In a weird way, though, this sector of the story leads into one of the more enjoyable elements, the unintentional comedy. It is at times hilarious to watch this power brokering play out, mostly because Scott shows it as being more important than it is, and partly because the performances from just about everyone are so laughably bad. It starts from the very beginning, with Marie Antoinette’s death at the guillotine (the fact that everyone pronounces it “gill-o-teen” instead of “gee-uh-teen” even though it’s a literal French word only adds to the chuckles). The actress, Catherine Walker, doesn’t go to her death with contrition or pride, instead turning up her nose at the entire crowd, even when they’re pelting her with produce (because nothing says “we’re starving because of the aristocracy” like wasting food). When the blade comes down, the executioner holds her prosthetic head aloft almost like a puppet, toying with it for the crowd while CGI blood flows from the dead lips. It’s hysterically funny.
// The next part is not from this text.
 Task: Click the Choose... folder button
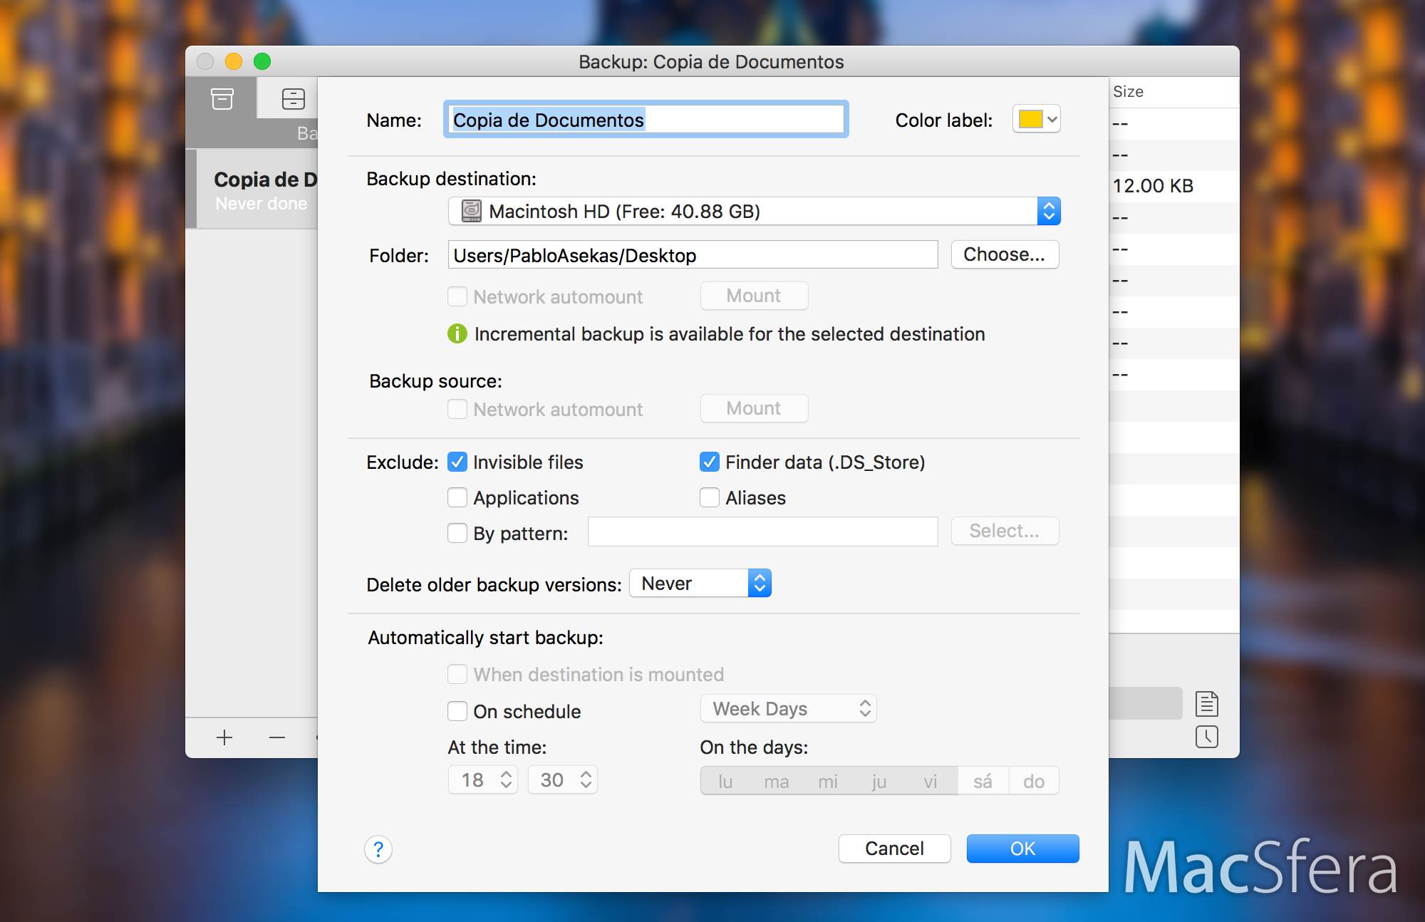1005,254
It only goes on from there. One of the council-members gets arrested during breakfast with toast in his mouth. When Louis XVIII (Ian McNeice) is put on the throne during Napoleon’s first exile, he couldn’t be a more stereotypical fat cat if his name was Garfield. When Napoleon is defeated at Waterloo, he gives a speech to a bunch of young British cabin boys like a certain former President at his rallies, talking about how he was perfect and he only lost because of the failures of others. When Arthur Wellesley interrupts, Napoleon brags about how much everyone loves him. It’s all very silly, but it’s not the least bit inspired or engaging. It feels more like a cosplay, which renders one of the meet-cute lines between Napoleon and Josephine all the more ironic. “What is this costume you’re wearing?” she asks, derisively. “It’s my uniform,” he answers, matter-of-factly, but in a way that still feels like a joke.
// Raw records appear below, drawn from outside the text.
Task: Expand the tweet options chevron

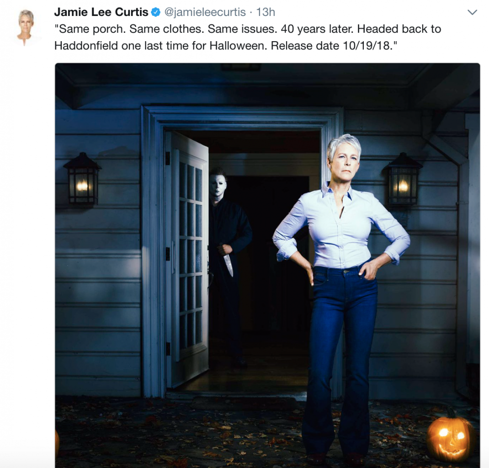Action: click(x=473, y=12)
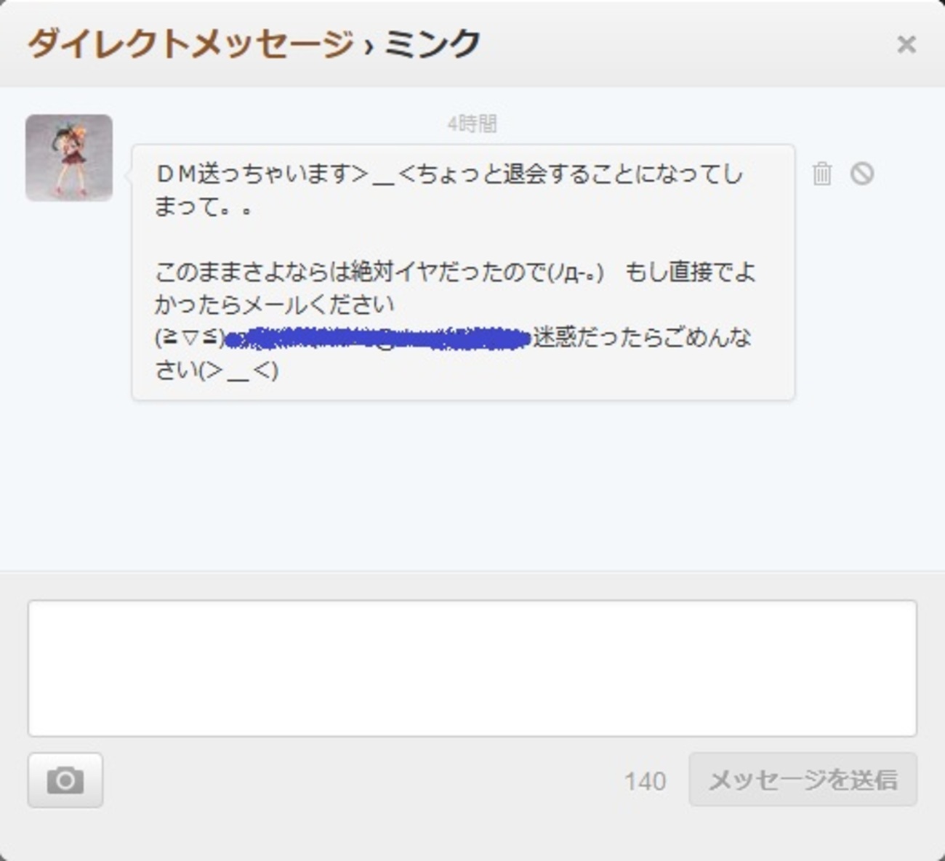Click the (≧▽≦) emoticon in message
The image size is (945, 861).
pos(189,339)
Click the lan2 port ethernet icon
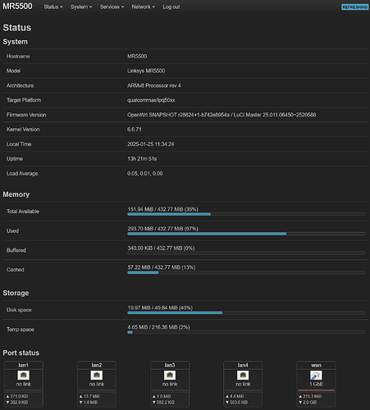Image resolution: width=370 pixels, height=410 pixels. [97, 375]

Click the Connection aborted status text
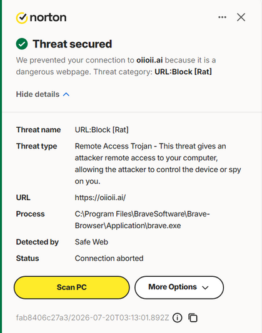[109, 258]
And that brings us to the marriage of our two leads. I didn’t buy it for one second, mostly because from scene to scene, Scott apparently couldn’t decide what he wanted their dynamic to be. At first Josephine is a woman who catches Napoleon’s eye, and he tries to build mystique around himself which she thinks is foolish, but still charming. Then we find out she’s a widow, and that she can manipulate a situation to get what she wants, including somehow hypnotizing Napoleon by showing him her vagina. There’s an entire scene where Napoleon asserts his dominance by telling her that she’s nothing without him, only for her to turn the tables and insist that he say the same about her.
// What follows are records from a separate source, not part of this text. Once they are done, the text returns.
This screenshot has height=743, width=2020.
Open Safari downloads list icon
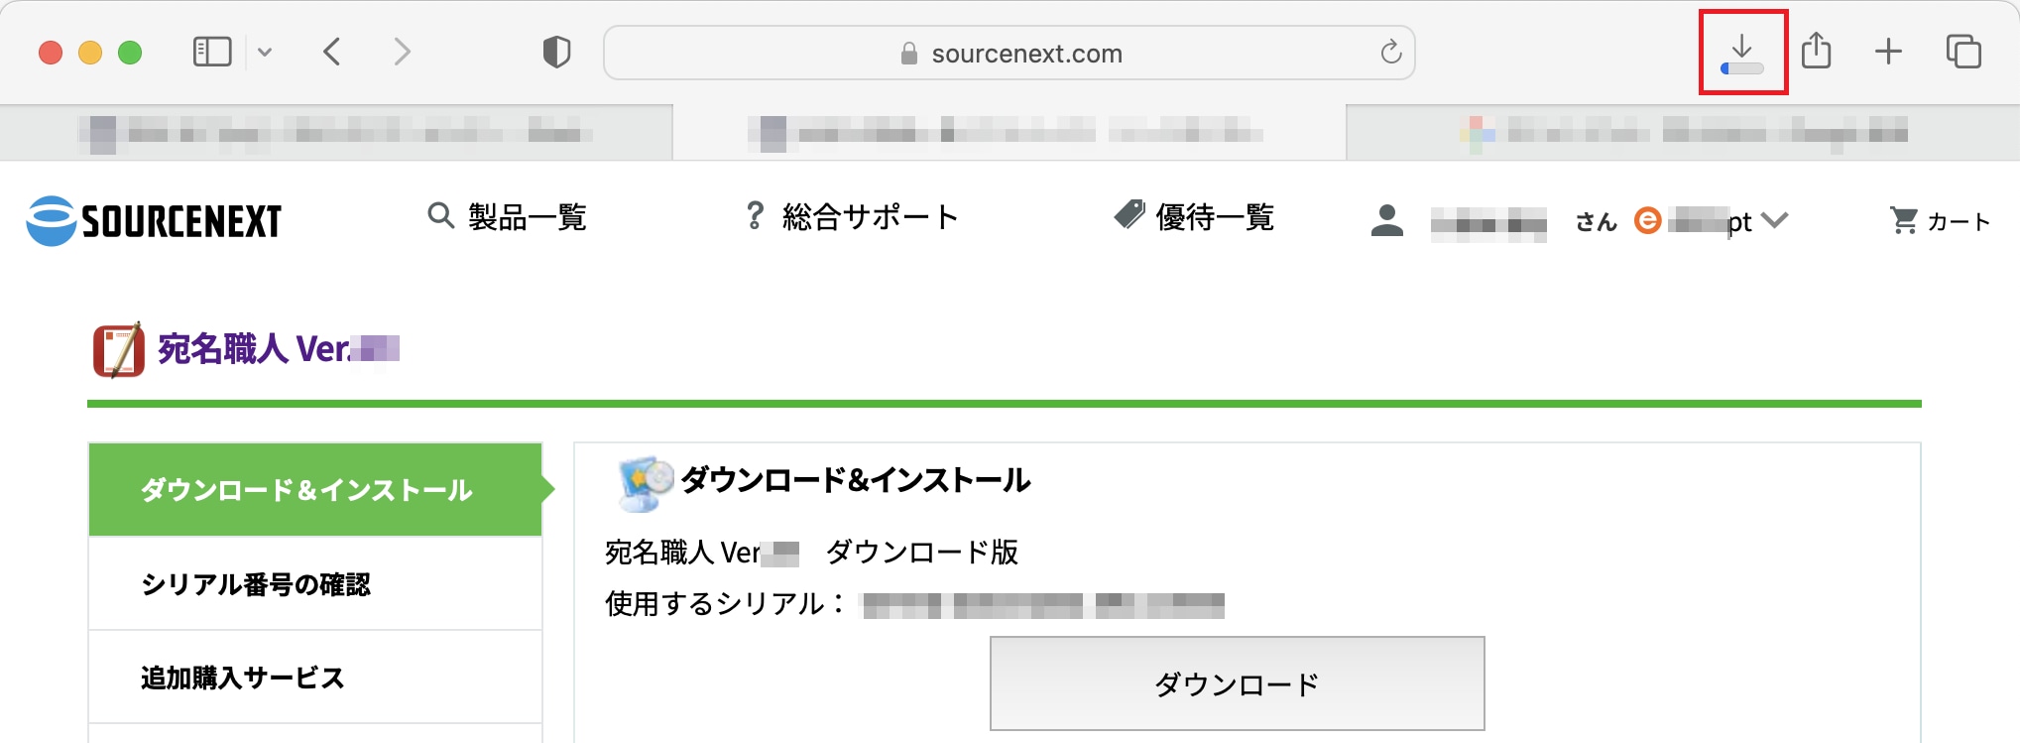click(1742, 53)
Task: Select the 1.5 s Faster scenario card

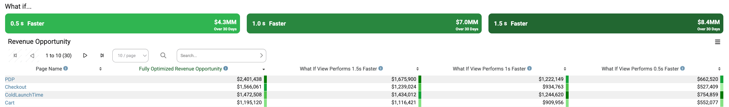Action: coord(606,23)
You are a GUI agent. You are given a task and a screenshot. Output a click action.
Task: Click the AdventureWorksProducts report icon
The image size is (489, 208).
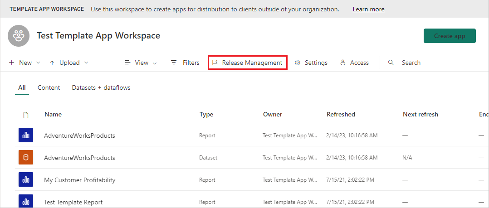click(26, 135)
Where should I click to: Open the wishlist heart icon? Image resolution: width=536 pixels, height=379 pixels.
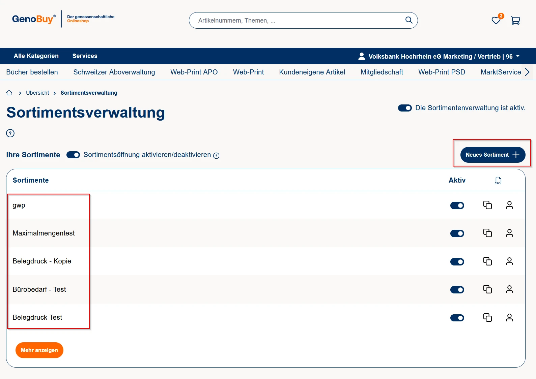pyautogui.click(x=496, y=21)
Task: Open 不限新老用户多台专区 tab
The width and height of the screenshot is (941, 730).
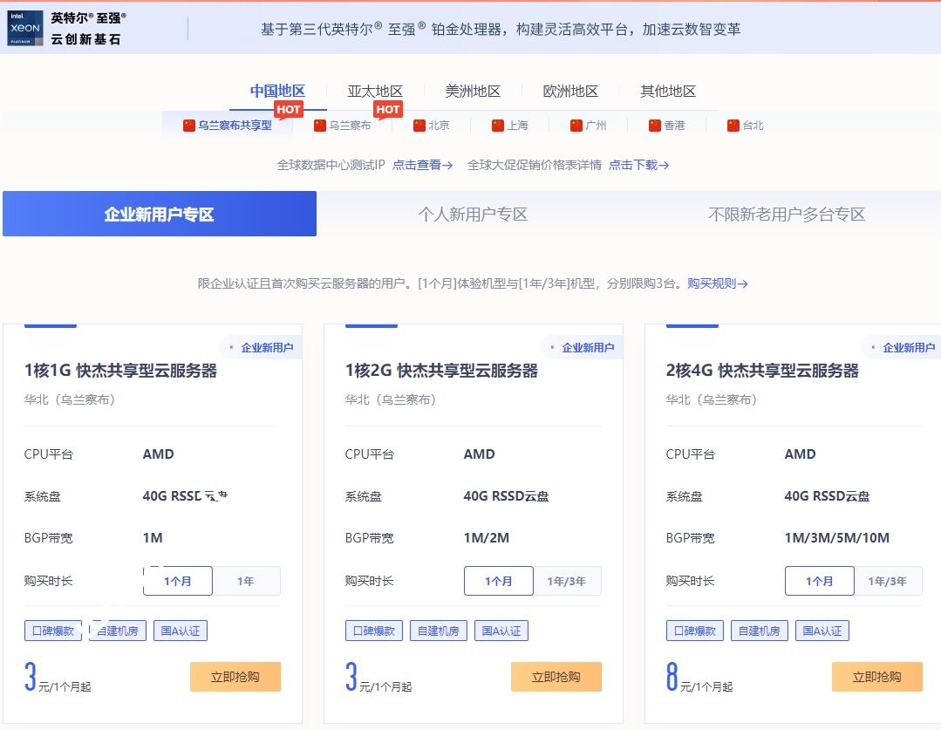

All this happens and you think, maybe, this is a roundabout way of doing the whole, “behind every great man is a great woman” trope, but it just keeps going back and forth. Napoleon is abusive, then he’s on his knees begging for her forgiveness. He has sex with her in a way that you can tell she clearly doesn’t enjoy, and then writes needy letters that feel like the 18th Century version of the “Do you like me?” notes that grade schoolers pass around in class. Napoleon leaves Egypt because he learns that Josephine is having an affair, only to admit that he’s having one as well. Their marriage dangles on a knife’s edge because they can’t conceive together, to the point that Napoleon’s mom initiates the aforementioned mistress bedding, but a) Napoleon had plenty of illegitimate children, and b) Josephine herself had two kids from her first marriage. Clearly they both have working junk.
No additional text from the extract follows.